> **Dataset records**
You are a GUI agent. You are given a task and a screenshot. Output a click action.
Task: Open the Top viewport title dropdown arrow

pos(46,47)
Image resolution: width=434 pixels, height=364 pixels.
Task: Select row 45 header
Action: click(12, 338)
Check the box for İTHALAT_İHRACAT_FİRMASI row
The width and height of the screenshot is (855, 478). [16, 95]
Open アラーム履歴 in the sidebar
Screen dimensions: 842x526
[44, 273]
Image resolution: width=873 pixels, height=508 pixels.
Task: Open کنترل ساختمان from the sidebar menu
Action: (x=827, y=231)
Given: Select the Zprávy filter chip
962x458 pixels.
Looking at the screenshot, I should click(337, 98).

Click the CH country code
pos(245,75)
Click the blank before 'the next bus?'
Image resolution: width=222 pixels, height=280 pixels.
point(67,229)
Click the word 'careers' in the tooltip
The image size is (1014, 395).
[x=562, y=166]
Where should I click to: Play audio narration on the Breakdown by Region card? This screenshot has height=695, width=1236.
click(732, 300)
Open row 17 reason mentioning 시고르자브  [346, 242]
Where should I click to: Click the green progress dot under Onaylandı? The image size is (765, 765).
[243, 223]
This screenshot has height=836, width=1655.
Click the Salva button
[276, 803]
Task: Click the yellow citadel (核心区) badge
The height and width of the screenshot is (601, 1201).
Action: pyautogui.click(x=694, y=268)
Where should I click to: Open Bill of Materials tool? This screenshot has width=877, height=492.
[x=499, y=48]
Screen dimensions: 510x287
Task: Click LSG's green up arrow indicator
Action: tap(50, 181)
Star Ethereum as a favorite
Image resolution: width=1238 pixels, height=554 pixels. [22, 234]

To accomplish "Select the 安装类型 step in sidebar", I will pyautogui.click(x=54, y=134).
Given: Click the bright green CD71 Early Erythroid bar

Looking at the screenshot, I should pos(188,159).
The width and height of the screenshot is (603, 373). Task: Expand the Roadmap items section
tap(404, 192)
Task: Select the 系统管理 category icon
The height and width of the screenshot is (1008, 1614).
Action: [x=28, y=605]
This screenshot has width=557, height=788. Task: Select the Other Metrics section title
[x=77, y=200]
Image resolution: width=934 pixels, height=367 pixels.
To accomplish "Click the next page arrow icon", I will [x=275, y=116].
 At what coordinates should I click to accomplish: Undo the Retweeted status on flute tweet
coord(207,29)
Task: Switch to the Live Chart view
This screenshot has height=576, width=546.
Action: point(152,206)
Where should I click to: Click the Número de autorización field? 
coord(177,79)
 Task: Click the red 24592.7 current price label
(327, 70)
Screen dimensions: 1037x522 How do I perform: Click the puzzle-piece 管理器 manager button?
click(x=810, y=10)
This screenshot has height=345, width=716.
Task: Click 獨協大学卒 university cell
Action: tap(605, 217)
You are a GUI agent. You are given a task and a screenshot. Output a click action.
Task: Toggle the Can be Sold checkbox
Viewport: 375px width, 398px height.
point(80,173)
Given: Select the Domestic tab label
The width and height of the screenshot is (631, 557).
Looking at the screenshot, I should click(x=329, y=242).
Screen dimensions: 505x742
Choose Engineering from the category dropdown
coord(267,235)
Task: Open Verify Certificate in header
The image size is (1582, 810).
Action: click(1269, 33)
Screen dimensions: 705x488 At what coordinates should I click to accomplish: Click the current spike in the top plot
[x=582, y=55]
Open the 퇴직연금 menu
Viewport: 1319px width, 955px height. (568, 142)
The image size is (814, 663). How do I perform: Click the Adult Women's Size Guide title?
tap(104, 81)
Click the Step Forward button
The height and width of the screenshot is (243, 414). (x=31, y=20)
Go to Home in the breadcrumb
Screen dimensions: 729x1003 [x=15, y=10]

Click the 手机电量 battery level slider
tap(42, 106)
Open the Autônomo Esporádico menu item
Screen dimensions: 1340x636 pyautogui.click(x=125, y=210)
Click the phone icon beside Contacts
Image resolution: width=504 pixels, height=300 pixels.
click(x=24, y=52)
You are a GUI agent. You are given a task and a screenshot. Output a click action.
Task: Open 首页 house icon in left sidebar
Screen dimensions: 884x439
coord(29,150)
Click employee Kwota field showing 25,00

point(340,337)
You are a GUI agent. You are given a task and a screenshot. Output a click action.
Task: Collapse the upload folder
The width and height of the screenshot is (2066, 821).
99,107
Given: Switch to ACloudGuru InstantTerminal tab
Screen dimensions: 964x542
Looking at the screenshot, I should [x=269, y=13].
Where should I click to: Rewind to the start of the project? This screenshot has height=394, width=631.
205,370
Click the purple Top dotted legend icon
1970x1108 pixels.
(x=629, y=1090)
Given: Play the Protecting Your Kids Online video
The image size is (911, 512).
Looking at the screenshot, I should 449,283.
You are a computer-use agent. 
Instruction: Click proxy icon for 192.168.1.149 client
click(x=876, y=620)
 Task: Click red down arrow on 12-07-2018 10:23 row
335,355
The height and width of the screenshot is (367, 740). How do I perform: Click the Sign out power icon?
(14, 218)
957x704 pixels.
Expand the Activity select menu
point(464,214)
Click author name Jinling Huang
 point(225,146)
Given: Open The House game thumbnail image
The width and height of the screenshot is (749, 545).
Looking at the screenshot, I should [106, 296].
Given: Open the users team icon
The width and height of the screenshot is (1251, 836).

> **Problem to solve**
Rewrite all of the material above as a numbered list with one line per item, and leave out the blank lines.

> **Correct response**
1. You are a GUI agent. You are given a task and a screenshot. Output a click action.
2. Task: Open the Top viewport title dropdown arrow
3. pos(46,47)
4. Image resolution: width=434 pixels, height=364 pixels.
5. Task: Select row 45 header
6. Action: click(12, 338)
7. Check the box for İTHALAT_İHRACAT_FİRMASI row
8. The width and height of the screenshot is (855, 478). [16, 95]
9. Open アラーム履歴 in the sidebar
10. Screen dimensions: 842x526
11. [44, 273]
12. Image resolution: width=873 pixels, height=508 pixels.
13. Task: Open کنترل ساختمان from the sidebar menu
14. Action: (x=827, y=231)
15. Given: Select the Zprávy filter chip
16. 962x458 pixels.
17. Looking at the screenshot, I should click(337, 98).
18. Click the CH country code
19. pos(245,75)
20. Click the blank before 'the next bus?'
21. Image resolution: width=222 pixels, height=280 pixels.
22. point(67,229)
23. Click the word 'careers' in the tooltip
24. The image size is (1014, 395).
25. [x=562, y=166]
26. Where should I click to: Play audio narration on the Breakdown by Region card? This screenshot has height=695, width=1236.
27. click(732, 300)
28. Open row 17 reason mentioning 시고르자브  [346, 242]
29. Where should I click to: Click the green progress dot under Onaylandı? The image size is (765, 765).
30. [243, 223]
31. This screenshot has height=836, width=1655.
32. Click the Salva button
33. [276, 803]
34. Task: Click the yellow citadel (核心区) badge
35. The height and width of the screenshot is (601, 1201).
36. Action: pyautogui.click(x=694, y=268)
37. Where should I click to: Open Bill of Materials tool? This screenshot has width=877, height=492.
38. [x=499, y=48]
39. Screen dimensions: 510x287
40. Task: Click LSG's green up arrow indicator
41. Action: tap(50, 181)
42. Star Ethereum as a favorite
43. Image resolution: width=1238 pixels, height=554 pixels. [22, 234]
44. To accomplish "Select the 安装类型 step in sidebar", I will pyautogui.click(x=54, y=134).
45. Given: Click the bright green CD71 Early Erythroid bar
46. Looking at the screenshot, I should pos(188,159).
47. The width and height of the screenshot is (603, 373). Task: Expand the Roadmap items section
48. tap(404, 192)
49. Task: Select the 系统管理 category icon
50. The height and width of the screenshot is (1008, 1614).
51. Action: [x=28, y=605]
52. This screenshot has width=557, height=788. Task: Select the Other Metrics section title
53. [x=77, y=200]
54. Image resolution: width=934 pixels, height=367 pixels.
55. To accomplish "Click the next page arrow icon", I will [x=275, y=116].
56.  At what coordinates should I click to accomplish: Undo the Retweeted status on flute tweet
57. coord(207,29)
58. Task: Switch to the Live Chart view
59. This screenshot has height=576, width=546.
60. Action: point(152,206)
61. Where should I click to: Click the Número de autorización field? 
62. coord(177,79)
63.  Task: Click the red 24592.7 current price label
64. (327, 70)
65. Screen dimensions: 1037x522 How do I perform: Click the puzzle-piece 管理器 manager button?
66. click(x=810, y=10)
67. This screenshot has height=345, width=716.
68. Task: Click 獨協大学卒 university cell
69. Action: tap(605, 217)
70. You are a GUI agent. You are given a task and a screenshot. Output a click action.
71. Task: Toggle the Can be Sold checkbox
72. Viewport: 375px width, 398px height.
73. point(80,173)
74. Given: Select the Domestic tab label
75. The width and height of the screenshot is (631, 557).
76. Looking at the screenshot, I should click(x=329, y=242).
77. Screen dimensions: 505x742
78. Choose Engineering from the category dropdown
79. coord(267,235)
80. Task: Open Verify Certificate in header
81. The image size is (1582, 810).
82. Action: click(1269, 33)
83. Screen dimensions: 705x488 At what coordinates should I click to accomplish: Click the current spike in the top plot
84. [x=582, y=55]
85. Open the 퇴직연금 menu
86. Viewport: 1319px width, 955px height. (568, 142)
87. The image size is (814, 663). How do I perform: Click the Adult Women's Size Guide title?
88. tap(104, 81)
89. Click the Step Forward button
90. The height and width of the screenshot is (243, 414). (x=31, y=20)
91. Go to Home in the breadcrumb
92. Screen dimensions: 729x1003 [x=15, y=10]
93. Click the 手机电量 battery level slider
94. tap(42, 106)
95. Open the Autônomo Esporádico menu item
96. Screen dimensions: 1340x636 pyautogui.click(x=125, y=210)
97. Click the phone icon beside Contacts
98. Image resolution: width=504 pixels, height=300 pixels.
99. click(x=24, y=52)
100. You are a GUI agent. You are given a task and a screenshot. Output a click action.
101. Task: Open 首页 house icon in left sidebar
102. Screen dimensions: 884x439
103. coord(29,150)
104. Click employee Kwota field showing 25,00
105. point(340,337)
106. You are a GUI agent. You are given a task and a screenshot. Output a click action.
107. Task: Collapse the upload folder
108. The width and height of the screenshot is (2066, 821).
109. 99,107
110. Given: Switch to ACloudGuru InstantTerminal tab
111. Screen dimensions: 964x542
112. Looking at the screenshot, I should [x=269, y=13].
113. Where should I click to: Rewind to the start of the project? This screenshot has height=394, width=631.
114. 205,370
115. Click the purple Top dotted legend icon
116. 1970x1108 pixels.
117. (x=629, y=1090)
118. Given: Play the Protecting Your Kids Online video
119. The image size is (911, 512).
120. Looking at the screenshot, I should 449,283.
121. You are a computer-use agent. 
122. Instruction: Click proxy icon for 192.168.1.149 client
123. click(x=876, y=620)
124.  Task: Click red down arrow on 12-07-2018 10:23 row
125. 335,355
126. The height and width of the screenshot is (367, 740). How do I perform: Click the Sign out power icon?
127. (14, 218)
128. 957x704 pixels.
129. Expand the Activity select menu
130. point(464,214)
131. Click author name Jinling Huang
132.  point(225,146)
133. Given: Open The House game thumbnail image
134. The width and height of the screenshot is (749, 545).
135. Looking at the screenshot, I should [106, 296].
136. Given: Open the users team icon
137. The width and height of the screenshot is (1251, 836).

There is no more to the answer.